The show makes the smart move of placing itself as a sequel to Judgment Day (the show literally starts around the late 90’s), with Sarah Connor (Lena Headey) and teenage John (Thomas Dekker) trying to live normal lives, but occasionally having to uproot when it seems things aren’t safe. Sarah’s paranoia is well-founded, when another Terminator named Cameron (Summer Glau) arrives as their protector, and to help them try to stop SkyNet from becoming operational. Through time travel, the trio end up in the present day, where they only have a few years to fight the creation of SkyNet. Add to this an FBI agent (Richard T. Jones) on their trail and a evil Terminator who has followed them into the future, you get the setup for what comes next.
What was surprising is how the show didn’t really forget its past, referencing characters from the first two movies, and exploring the dark future of the machine-controlled Earth. Where things were simplified in the movies, the war between man and machine got really complex, and that’s before you include the time travel into it. The time-travel introduced John’s uncle, Derek (Brian Austin Green), as another ally from the future, but one with knowledge that seemed to go against what we knew. That became clearer in season two when a flame of his from the future seemed to have a different past than what he knew her to have. The concept of people from the future coming from timelines changed by the past was a interesting one to think on.
And even with the intellectual time travel and what separates man from machine discussions, the show had some great emotional depth in its characters. Headey’s portrayal of Sarah is a potent one, being a woman torn between being a mom and a warrior, as is Dekker’s portrayal of John having to grow into a leader and not just a follower of his mom. And then there’s Glau’s Cameron, who is probably the best Terminator since Arnold Schwarzenegger embodied the role, but for being gradually a more complex character. Even it’s fellow Terminators, like T-1000 Shirley Manson (yes, Garbage’s Shirley Manson) and Garrett Dillahunt’s Cromartie Terminator (who had an arc so insane I could spend longer discussing how many turns it took) were revealed to have more layers of complexity than what was on the surface. As much as this was an action drama, it was also about the toll of having to prevent a future that would decimate humanity.
And on a production level, The Sarah Connor Chronicles did well with the restriction of not making every episode an action spectacle. You could get moments of drama like watching John’s unusual relationship with Cameron, and then watch Cameron slam a guy bigger than her through a wall in the next beat. Add to that the score by Battlestar Galactica (the new one) composer Bear McCreary, which took themes from the movies and incorporated them into some stirring music for the series.

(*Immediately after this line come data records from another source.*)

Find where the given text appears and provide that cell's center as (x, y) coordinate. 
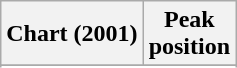
Peakposition (189, 34)
Chart (2001) (72, 34)
Locate the cell with the specified text and output its (x, y) center coordinate. 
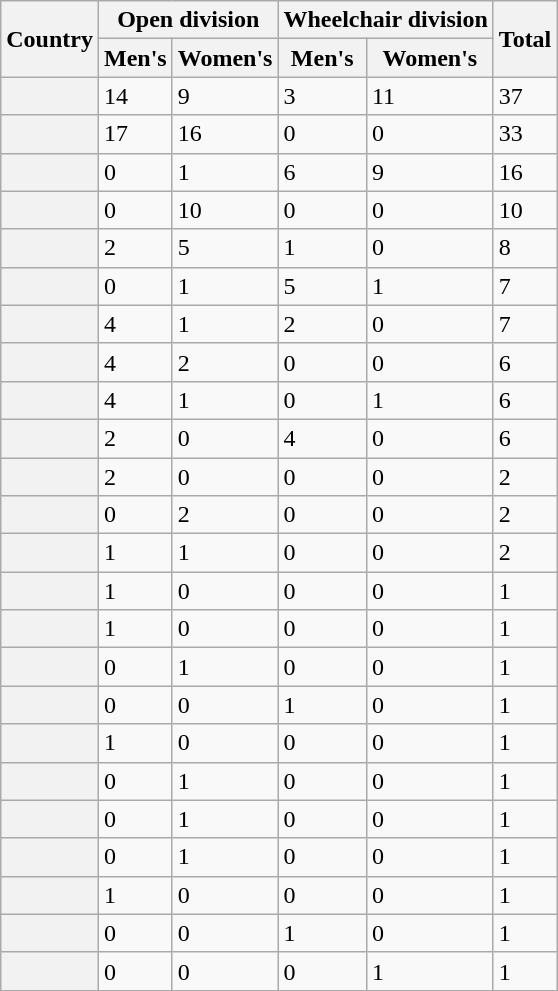
37 (525, 96)
14 (135, 96)
Open division (188, 20)
Wheelchair division (386, 20)
11 (430, 96)
8 (525, 248)
33 (525, 134)
17 (135, 134)
Total (525, 39)
3 (322, 96)
Country (50, 39)
Pinpoint the cell where the given text exists, returning its (x, y) midpoint coordinate. 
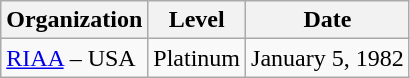
Organization (74, 20)
Date (328, 20)
RIAA – USA (74, 58)
Level (197, 20)
Platinum (197, 58)
January 5, 1982 (328, 58)
Extract the (x, y) coordinate from the center of the cell holding the provided text.  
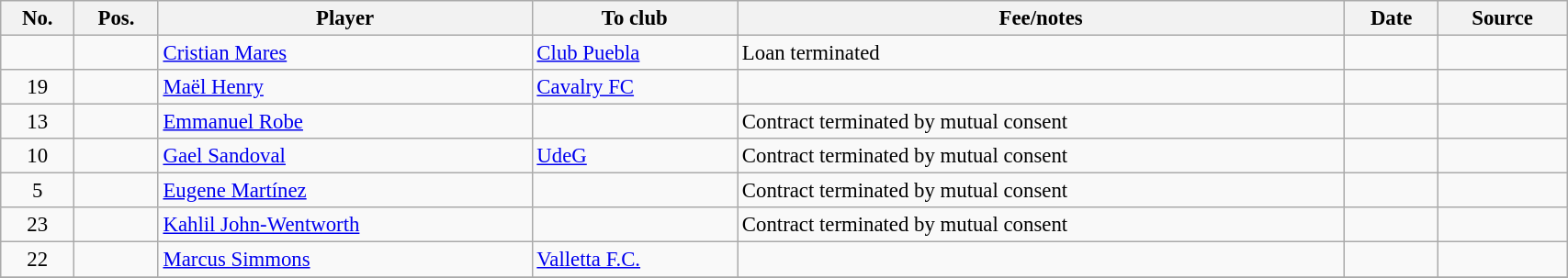
10 (38, 156)
13 (38, 122)
Pos. (116, 18)
Valletta F.C. (634, 260)
Date (1392, 18)
No. (38, 18)
Emmanuel Robe (345, 122)
Loan terminated (1042, 53)
Fee/notes (1042, 18)
Source (1503, 18)
Eugene Martínez (345, 191)
5 (38, 191)
Marcus Simmons (345, 260)
Maël Henry (345, 87)
UdeG (634, 156)
To club (634, 18)
Club Puebla (634, 53)
Kahlil John-Wentworth (345, 225)
19 (38, 87)
Gael Sandoval (345, 156)
Player (345, 18)
22 (38, 260)
Cavalry FC (634, 87)
23 (38, 225)
Cristian Mares (345, 53)
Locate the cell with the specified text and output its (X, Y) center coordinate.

Add to that the unpredictable nature of what could happen next (including one character’s shocking and sudden demise very late in season two), and you had a show that had a loyal audience, but should have had a larger one.
The first season of it was meant for mid-season (13 episodes), but thanks to the Writer’s Strike that year, only 9 got produced. But the show did okay in the ratings, and managed to get a second season, although with ratings dropping during season 2, it was cancelled afterwards on a game-changing cliffhanger finale. And it’s a shame, because this may be the best continuation of the Terminator franchise after T2 (especially if the reviews of the sequels afterwards point out that glaring fact). And despite leaving a lot of balls in the air for its last episode, its one of the more solid and thought-provoking entries in the 00’s of Sci-Fi television.